Cátedras Conacyt, National Council on Science and Technology, Mexico City, Mexico.
Center for Research in Geospatial Information Sciences, Mexico City, Mexico.
Front Public Health. 2022 Jun 30;10:912099. doi: 10.3389/fpubh.2022.912099. eCollection 2022.

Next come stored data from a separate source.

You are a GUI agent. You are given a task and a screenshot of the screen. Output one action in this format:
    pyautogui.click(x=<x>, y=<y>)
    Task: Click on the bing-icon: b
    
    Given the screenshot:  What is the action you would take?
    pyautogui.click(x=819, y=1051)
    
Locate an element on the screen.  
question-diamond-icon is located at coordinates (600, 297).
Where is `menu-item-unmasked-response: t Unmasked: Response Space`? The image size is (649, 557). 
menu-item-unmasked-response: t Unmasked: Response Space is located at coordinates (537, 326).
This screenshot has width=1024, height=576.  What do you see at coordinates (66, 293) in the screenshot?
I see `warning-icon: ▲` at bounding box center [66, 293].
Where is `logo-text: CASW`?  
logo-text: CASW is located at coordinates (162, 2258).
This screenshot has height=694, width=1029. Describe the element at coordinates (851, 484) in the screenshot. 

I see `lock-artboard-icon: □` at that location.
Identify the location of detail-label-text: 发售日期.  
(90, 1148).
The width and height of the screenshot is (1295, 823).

The fast, exponential increase of COVID-19 infections and their catastrophic effects on patients' health have required the development of tools that support health systems in the quick and efficient diagnosis and prognosis of this disease. In this context, the present study aims to identify the potential factors associated with COVID-19 infections, applying machine learning techniques, particularly random forest, chi-squared, xgboost, and rpart for feature selection; ROSE and SMOTE were used as resampling methods due to the existence of class imbalance. Similarly, machine and deep learning algorithms such as support vector machines, C4.5, random forest, rpart, and deep neural networks were explored during the train/test phase to select the best prediction model. The dataset used in this study contains clinical data, anthropometric measurements, and other health parameters related to smoking habits, alcohol consumption, quality of sleep, physical activity, and health status during confinement due to the pandemic associated with COVID-19. The results showed that the XGBoost model got the best features associated with COVID-19 infection, and random forest approximated the best predictive model with a balanced accuracy of 90.41% using SMOTE as a resampling technique. The model with the best performance provides a tool to help prevent contracting SARS-CoV-2 since the variables with the highest risk factor are detected, and some of them are, to a certain extent controllable.
COVID-19 感染的快速、指数级增长及其对患者健康的灾难性影响,要求开发工具来支持卫生系统快速、有效地诊断和预测这种疾病。在这种情况下,本研究旨在应用机器学习技术,特别是随机森林、卡方检验、xgboost 和 rpart 进行特征选择,识别与 COVID-19 感染相关的潜在因素;由于存在类别不平衡,使用 ROSE 和 SMOTE 作为重采样方法。同样,在训练/测试阶段还探索了机器和深度学习算法,如支持向量机、C4.5、随机森林、rpart 和深度神经网络,以选择最佳预测模型。本研究使用的数据集包含与 COVID-19 相关的临床数据、人体测量学测量值以及与吸烟习惯、饮酒、睡眠质量、身体活动和大流行期间禁闭健康状况有关的其他健康参数。结果表明,XGBoost 模型获得了与 COVID-19 感染相关的最佳特征,随机森林使用 SMOTE 作为重采样技术,以 90.41%的平衡准确率逼近最佳预测模型。表现最佳的模型提供了一种帮助预防感染 SARS-CoV-2 的工具,因为可以检测到具有最高风险因素的变量,其中一些在一定程度上是可以控制的。